Scientific classification
- Kingdom: Plantae
- Clade: Tracheophytes
- Clade: Angiosperms
- Clade: Eudicots
- Clade: Asterids
- Order: Cornales
- Family: Cornaceae
- Genus: Cornus
- Subgenus: Cornus subg. Syncarpea
- Species: C. hongkongensis
- Binomial name: Cornus hongkongensis (Hemsl.)
- Synonyms: Benthamia hongkongensis (Hemsl.) Nakai ; Benthamia japonica var. sinensis Benth. ; Benthamidia hongkongensis (Hemsl.) H.Hara ; Cynoxylon hongkongense (Hemsl.) Nakai ; Dendrobenthamia hongkongensis (Hemsl.) Hutch.;

= Cornus hongkongensis =

- Genus: Cornus
- Species: hongkongensis
- Authority: (Hemsl.)
- Conservation status: LC

Species of tree

Cornus hongkongensis (sometimes called Benthamidia hongkongensis, Dendrobenthamia hongkongensis, or Hong Kong dogwood) is a species of evergreen dogwood in the family Cornaceae.

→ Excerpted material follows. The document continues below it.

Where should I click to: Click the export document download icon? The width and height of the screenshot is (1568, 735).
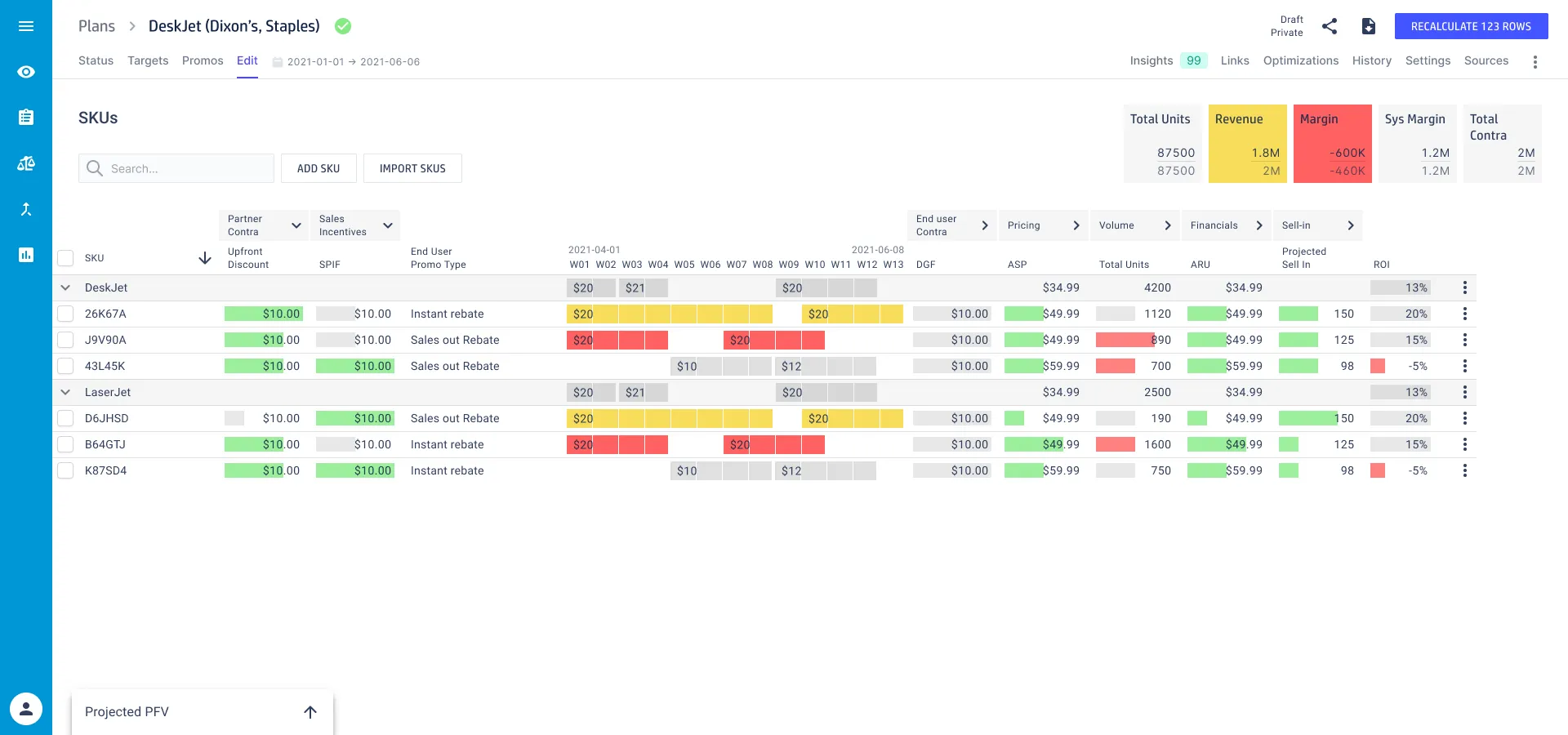[1369, 26]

It is native to China, Laos, and Vietnam. It grows to 15 meters in height and blooms in late spring to early summer, exhibiting an abundance of fragrant flowers. Because this species of dogwood also exhibits a range of minor differences in morphology due largely to geographic distribution, it has been divided into a number of subspecies. It has been described as an excellent ornamental tree species.

==Etymology==
Cornus means 'horn', and is a derivative of the ancient Latin name for the Cornelian cherry.

Hongkongensis means 'from Hongkong'.